— Available data —
^^^^^^^^^^^^^^^^
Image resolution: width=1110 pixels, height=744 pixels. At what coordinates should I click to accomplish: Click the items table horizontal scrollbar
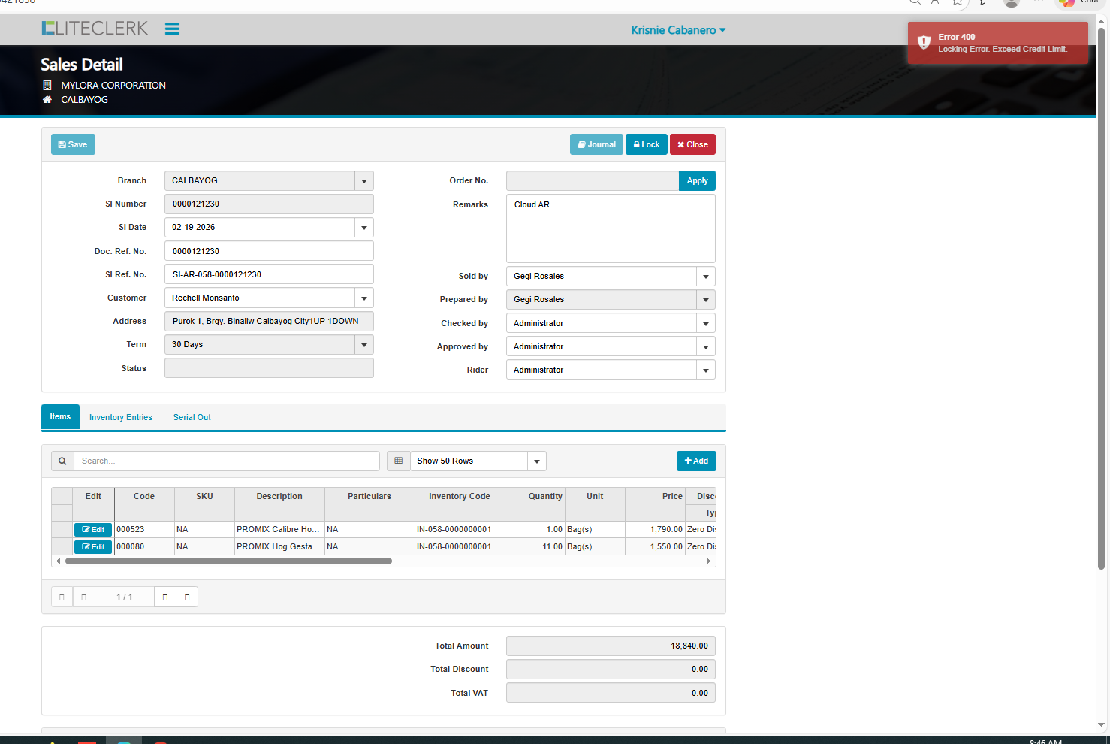[228, 561]
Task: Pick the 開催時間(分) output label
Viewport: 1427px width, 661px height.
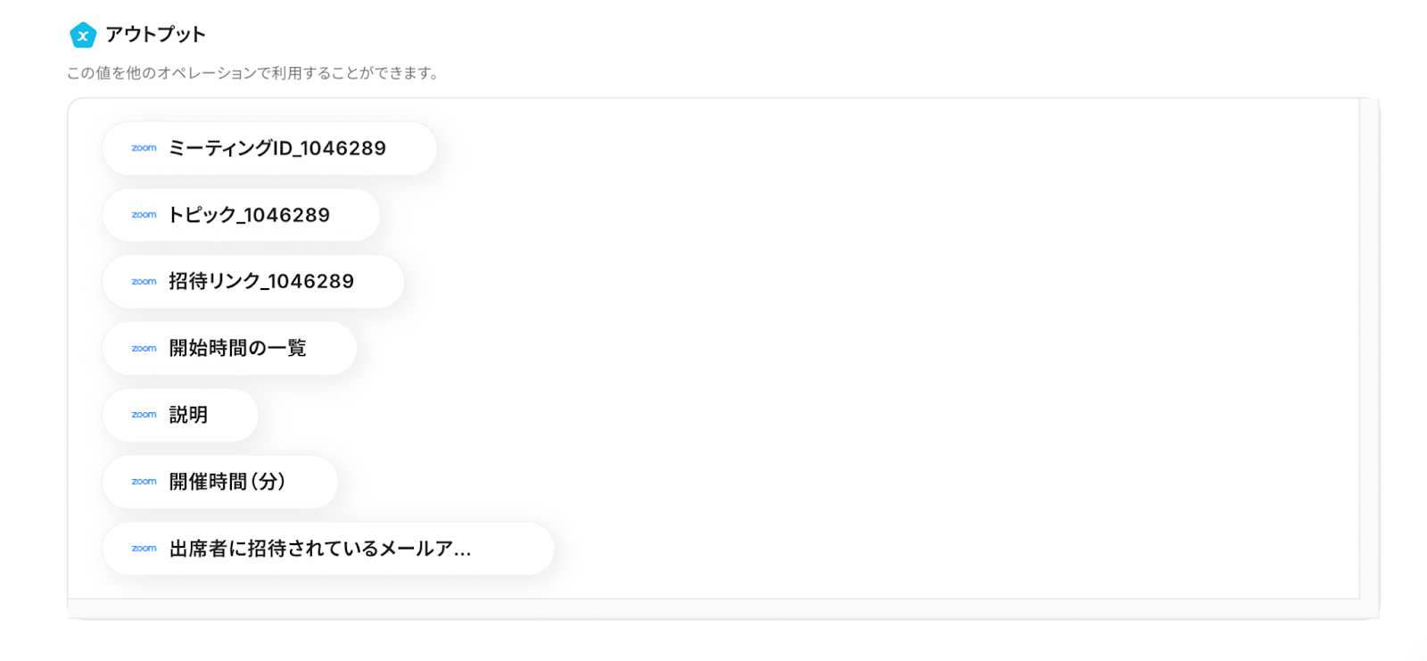Action: coord(227,482)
^^^^^^^^^^^^^^^^
— Work instructions —
Transcribe all of the material exactly, leaving out whatever pictures it contains.

— Exercise result —
Image resolution: width=1110 pixels, height=744 pixels. At what coordinates should I click to accomplish: Click the items table horizontal scrollbar
[228, 561]
Task: Pick the 開催時間(分) output label
Viewport: 1427px width, 661px height.
Action: coord(227,482)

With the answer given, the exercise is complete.